To understand what, if anything, can be done to reduce income inequality, it helps to look back to the 1940s, ’50s and ’60s, when income inequality actually decreased. That's because the supply of highly skilled workers increased more rapidly than the demand for their services, keeping their incomes — and income inequality — in check. This increase in supply was due to an increase in college graduates and women entering the workforce. Unfortunately, both of those trends have leveled off since about 1980.
If there’s one area where there’s still low-hanging fruit, it’s immigration. Immigrants create about half of all successful startups, but we make it hard for highly skilled immigrants to live and work in the U.S. Increasing the cap on the number of visas issued to highly skilled immigrants each year — or removing the cap entirely — would increase the supply of top talent, reducing income inequality.
A: KATHERINE ELKINS | Associate Professor of Comparative Literature and Humanities JON CHUN | Visiting Instructor of Humanities, Affiliated Scholar in Scientific Computing
For most of human history, automation has dramatically increased our material comfort, wealth and well-being, freeing humans from the “3 Ds” of “dull, dirty and dangerous” work while providing new and more stimulating work opportunities. The majority of us believe our jobs will remain immune, and that automation will augment rather than replace human labor.
But recently, anxiety about automation has increased. Automation is suspected of playing a role in the stagnant wage growth and underemployment that has plagued developed economies for the past half century. Artificial Intelligence also is demonstrating the potential to automate almost every human activity.
The newest wave of AI-powered automation is less about automating simple physical labor and more about empowering automation with human-like perception, communication and cognition. Studies have found that up to half of existing jobs are at risk for automation within two decades, and it’s possible AI will outperform humans in all work tasks within 45 years.
Still, some “dull and dirty” jobs pose real challenges to automation. Ironically, AI turns out to be better at manipulating abstract symbols, exploring innovative designs, and sensing human emotions than cleaning toilets.

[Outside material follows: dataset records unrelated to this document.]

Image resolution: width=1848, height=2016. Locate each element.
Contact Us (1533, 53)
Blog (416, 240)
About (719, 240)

Imagine a future dystopia in which we clean toilets while AI writes symphonies, serializes TV shows and crunches numbers to make life’s important decisions.

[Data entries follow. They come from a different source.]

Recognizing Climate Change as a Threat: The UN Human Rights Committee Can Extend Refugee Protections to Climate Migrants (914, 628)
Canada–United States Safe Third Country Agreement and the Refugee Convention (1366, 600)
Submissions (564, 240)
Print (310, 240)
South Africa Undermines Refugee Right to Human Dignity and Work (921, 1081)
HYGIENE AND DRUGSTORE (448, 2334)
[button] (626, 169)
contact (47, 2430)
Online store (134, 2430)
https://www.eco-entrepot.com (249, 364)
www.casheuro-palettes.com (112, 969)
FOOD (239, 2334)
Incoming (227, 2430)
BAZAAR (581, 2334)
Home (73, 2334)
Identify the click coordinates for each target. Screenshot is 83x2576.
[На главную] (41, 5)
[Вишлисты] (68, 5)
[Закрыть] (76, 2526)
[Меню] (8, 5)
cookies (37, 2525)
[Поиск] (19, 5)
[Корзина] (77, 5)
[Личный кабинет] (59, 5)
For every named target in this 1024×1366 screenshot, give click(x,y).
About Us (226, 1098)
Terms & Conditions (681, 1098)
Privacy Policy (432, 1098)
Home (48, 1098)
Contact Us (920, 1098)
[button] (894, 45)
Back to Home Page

What can we do as a society if many of us cannot compete with automation for traditional jobs and new job creation fails to keep pace? Small scale experiments in Universal Basic Income are testing it as a viable alternative to a work-based economy. Taxing robots in proportion to the human labor they replace may preserve government revenue and slow its adoption. Congress has banned self-driving trucks, and human oversight is mandated for data-driven criminal sentencing and medical diagnosis.
Still, there remains the question as to how individuals will reimagine their purpose and identity without work. Automation may force us to rethink the fundamental premises of our economy, laws and ethics as it accelerates wealth concentration, creates vast power imbalances and swiftly outmaneuvers any regulations designed to control it.
We all need to ask and answer these big questions to ensure that an automated world is still one we wish to inhabit. Only in doing so can we determine how to maintain a humanist world in the face of an increasing post-humanist onslaught.